Fiscal responsibility.

Every lawmaker says these things are extremely important – unless we’re talking about charter schools. Then they pass laws handing out stacks of cash with little to no oversight.

That’s exactly what the Pennsylvania School Code will do if the legislature passes it.

Schools in the Keystone State have had a rough year.

After a nine-month battle with the Republican controlled legislature, Democratic Gov. Tom Wolf let a woefully inadequate budget passed by the legislature become law without his signature. However, he vetoed the fiscal code, which includes public school’s funding formula – how state money will be distributed to the Commonwealth’s 500 public school districts. Wolf still holds out hope that almost $1 billion in school budget cuts made by the GOP can be healed before a new funding formula locks them in.

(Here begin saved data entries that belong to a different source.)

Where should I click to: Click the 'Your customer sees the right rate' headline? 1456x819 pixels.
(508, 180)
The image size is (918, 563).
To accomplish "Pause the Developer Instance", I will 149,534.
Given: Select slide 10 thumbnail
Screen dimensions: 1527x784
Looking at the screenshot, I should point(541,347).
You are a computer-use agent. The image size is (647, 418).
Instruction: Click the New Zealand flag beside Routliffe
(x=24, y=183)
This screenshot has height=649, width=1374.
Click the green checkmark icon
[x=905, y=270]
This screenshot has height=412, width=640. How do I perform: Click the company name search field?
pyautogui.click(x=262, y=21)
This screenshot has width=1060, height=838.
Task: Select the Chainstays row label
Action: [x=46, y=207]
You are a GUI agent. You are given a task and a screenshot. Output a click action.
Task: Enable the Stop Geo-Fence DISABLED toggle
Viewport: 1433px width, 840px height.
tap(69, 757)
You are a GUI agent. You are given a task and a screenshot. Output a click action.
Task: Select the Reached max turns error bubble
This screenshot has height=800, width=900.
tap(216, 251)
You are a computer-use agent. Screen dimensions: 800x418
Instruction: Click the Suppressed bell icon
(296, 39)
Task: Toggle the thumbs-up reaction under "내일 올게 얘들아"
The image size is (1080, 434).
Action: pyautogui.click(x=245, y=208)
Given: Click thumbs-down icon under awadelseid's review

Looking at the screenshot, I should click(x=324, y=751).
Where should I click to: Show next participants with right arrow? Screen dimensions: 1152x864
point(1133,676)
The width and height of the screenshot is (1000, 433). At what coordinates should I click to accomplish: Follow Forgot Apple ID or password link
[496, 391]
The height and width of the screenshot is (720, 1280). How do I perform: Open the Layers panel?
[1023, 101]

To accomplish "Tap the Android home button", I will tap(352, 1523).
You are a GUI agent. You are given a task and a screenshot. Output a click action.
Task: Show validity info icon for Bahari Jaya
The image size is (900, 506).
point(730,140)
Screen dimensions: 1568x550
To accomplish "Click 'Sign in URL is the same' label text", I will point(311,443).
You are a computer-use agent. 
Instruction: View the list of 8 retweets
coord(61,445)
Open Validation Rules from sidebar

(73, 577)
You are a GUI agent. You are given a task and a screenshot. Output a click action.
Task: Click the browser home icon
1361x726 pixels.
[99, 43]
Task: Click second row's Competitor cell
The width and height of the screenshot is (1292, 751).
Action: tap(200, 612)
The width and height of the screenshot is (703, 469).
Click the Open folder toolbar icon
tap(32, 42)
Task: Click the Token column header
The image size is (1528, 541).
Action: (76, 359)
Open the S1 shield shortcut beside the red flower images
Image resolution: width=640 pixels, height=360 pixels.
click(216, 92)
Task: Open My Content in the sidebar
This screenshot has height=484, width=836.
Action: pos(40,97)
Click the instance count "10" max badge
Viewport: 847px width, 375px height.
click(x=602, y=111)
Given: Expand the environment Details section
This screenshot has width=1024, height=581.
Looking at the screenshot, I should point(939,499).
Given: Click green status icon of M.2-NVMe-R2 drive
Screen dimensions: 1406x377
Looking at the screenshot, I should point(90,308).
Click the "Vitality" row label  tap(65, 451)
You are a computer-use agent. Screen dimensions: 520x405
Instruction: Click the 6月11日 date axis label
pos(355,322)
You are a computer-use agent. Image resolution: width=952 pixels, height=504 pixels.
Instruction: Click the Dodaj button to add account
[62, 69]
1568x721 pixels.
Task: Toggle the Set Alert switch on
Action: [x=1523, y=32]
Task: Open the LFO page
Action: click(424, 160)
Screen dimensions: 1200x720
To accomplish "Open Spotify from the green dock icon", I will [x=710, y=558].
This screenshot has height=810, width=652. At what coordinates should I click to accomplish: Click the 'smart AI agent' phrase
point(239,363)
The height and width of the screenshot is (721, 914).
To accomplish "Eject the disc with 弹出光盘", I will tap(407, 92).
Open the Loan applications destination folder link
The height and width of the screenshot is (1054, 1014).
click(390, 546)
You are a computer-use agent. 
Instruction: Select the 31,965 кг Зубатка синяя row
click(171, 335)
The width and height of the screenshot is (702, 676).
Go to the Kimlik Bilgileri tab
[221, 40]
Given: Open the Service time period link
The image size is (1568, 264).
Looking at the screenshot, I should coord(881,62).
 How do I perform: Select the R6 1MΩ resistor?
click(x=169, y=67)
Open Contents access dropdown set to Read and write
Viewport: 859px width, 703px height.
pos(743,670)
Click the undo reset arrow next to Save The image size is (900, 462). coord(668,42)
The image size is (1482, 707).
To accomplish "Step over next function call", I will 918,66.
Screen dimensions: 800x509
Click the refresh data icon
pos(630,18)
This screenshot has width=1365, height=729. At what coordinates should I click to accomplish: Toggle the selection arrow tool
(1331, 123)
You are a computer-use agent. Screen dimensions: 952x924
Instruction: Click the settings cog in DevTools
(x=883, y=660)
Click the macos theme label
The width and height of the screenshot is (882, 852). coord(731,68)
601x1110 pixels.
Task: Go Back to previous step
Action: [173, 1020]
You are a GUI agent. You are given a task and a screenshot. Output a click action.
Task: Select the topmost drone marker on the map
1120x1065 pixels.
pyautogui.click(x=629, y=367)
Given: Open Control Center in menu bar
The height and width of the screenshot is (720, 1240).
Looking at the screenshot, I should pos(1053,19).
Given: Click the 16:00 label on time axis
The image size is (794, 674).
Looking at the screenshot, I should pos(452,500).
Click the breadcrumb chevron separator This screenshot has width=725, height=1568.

Everything else about how our public schools are to be run is included in the school code. It was approved by the Senate but remains in committee in the House.

Back in February, both Democrats and Republicans supported some terrible provisions in the school code as a compromise to pass a state budget that would have healed much more of the spending cuts than what has now become law. Since an inferior budget was passed, there’s no reason for Democrats to continue to support a school code that basically rings the dinner bell for the most nefarious charter school practices imaginable.

If approved, charter schools across the state could open new buildings, add new grades, and expand their enrollment with almost no limitations. In Philadelphia, where the district is already under state control and more than a third of students already attend charter schools, the proposed school code would force many schools to be controlled by a new state operator – the Pennsylvania Department of Education – and convert many of them into charter schools – all still without ensuring those schools have adequate funding.

The Senate-approved school code reads like a smorgasbord of dishes to empower and shield charter schools from accountability.

Currently, charter schools are only allowed to operate after having a contract approved by the local school district where they’re located. Elected school boards get to decide if charters can operate and under what conditions. The proposed school code would change that. It would allow charter schools to amend their own contracts without the permission of the local district. So existent charters could do whatever they liked regardless of what they promised local school boards they were going to do in order to be approved in the first place.

The proposed school code would also allow for uncontrolled charter expansion. It would permit charter schools to add as many new schools and students as they please without permission of the local district. This is in effect a license for charters to expand without any oversight. They could gobble up their parent district and there’s nothing anyone could do about it.

Moreover, the proposed school code would allow charter schools to expand beyond district boundaries into neighborhoods that never approved them in the first place. It would create new Multiple Charter School Organizations (MCSOs) that can cross school district boundaries and expand across the entire state, all without any criteria for revocation or accountability.

When disagreements occur with charter schools and local school districts, the matter goes before the state Charter Appeals Board. However, the proposed school code would stack the board with members in favor of charter schools and against local districts.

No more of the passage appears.